Fed Minutes May Reveal Less Than Actions Thousands Of Miles Away
Authored by Bloomberg News’ Ven Ram,
Treasuries traders will be parsing the minutes of the Fed’s meeting last month, due later Wednesday.
Perhaps they should plough through what the New Zealand central bank said and did earlier Wednesday with as much keenness.
The Reserve Bank of New Zealand was among the first of central banks in the developed world to start raising rates in the current cycle.
Since it began its campaign in October last year, it has increased its benchmark cash rate by an emphatic 275 basis points — including a 50-basis point punch earlier in the day.
Yet, inflation in the economy is still resistant, and if anything, inflation expectations have accelerated. If that’s the challenge for a central bank that began raising rates well before the Fed, maybe there’s a thing or two for interest-rate traders in the US who are busy reading star signs and alignment to divine what they think may be the end of the Fed’s tightening cycle. Never mind that speaker after Fed speaker has pointed out in recent weeks that the monetary authority doesn’t have rate cuts in mind for 2023.

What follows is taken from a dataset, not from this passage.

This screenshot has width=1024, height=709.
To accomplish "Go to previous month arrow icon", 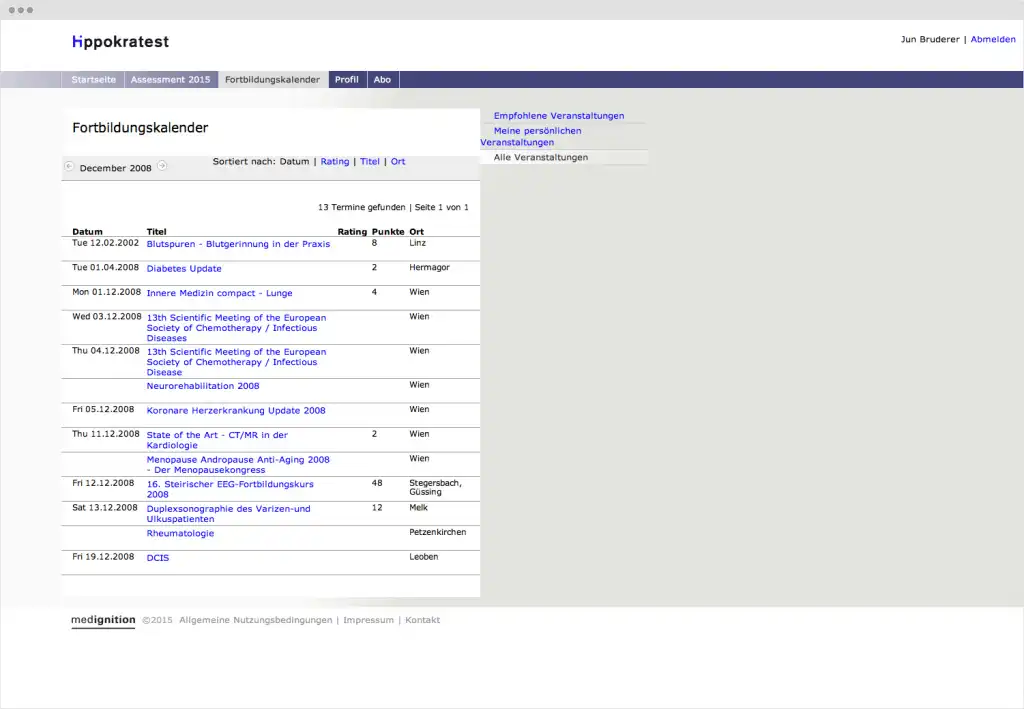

Yes, US inflation decelerated in July, but one swallow doesn’t a summer make. And even if we are past peak inflation, that doesn’t equate to 2% inflation. The Fed’s benchmark rate isn’t even in neutral territory yet, what to say of reaching the restrictive zip code, and it would be foolhardy to conclude that the central bank would leave its inflation battle unfinished because the economy may be losing momentum. You only need to look at a simple gauge to assess the progress the Fed is making.
Taming the worst inflation nightmare in decades has its costs, and the Fed has told us sufficient times that it needs convincing evidence that its 2% goal is well within sight. As of now there is little evidence that such is the case.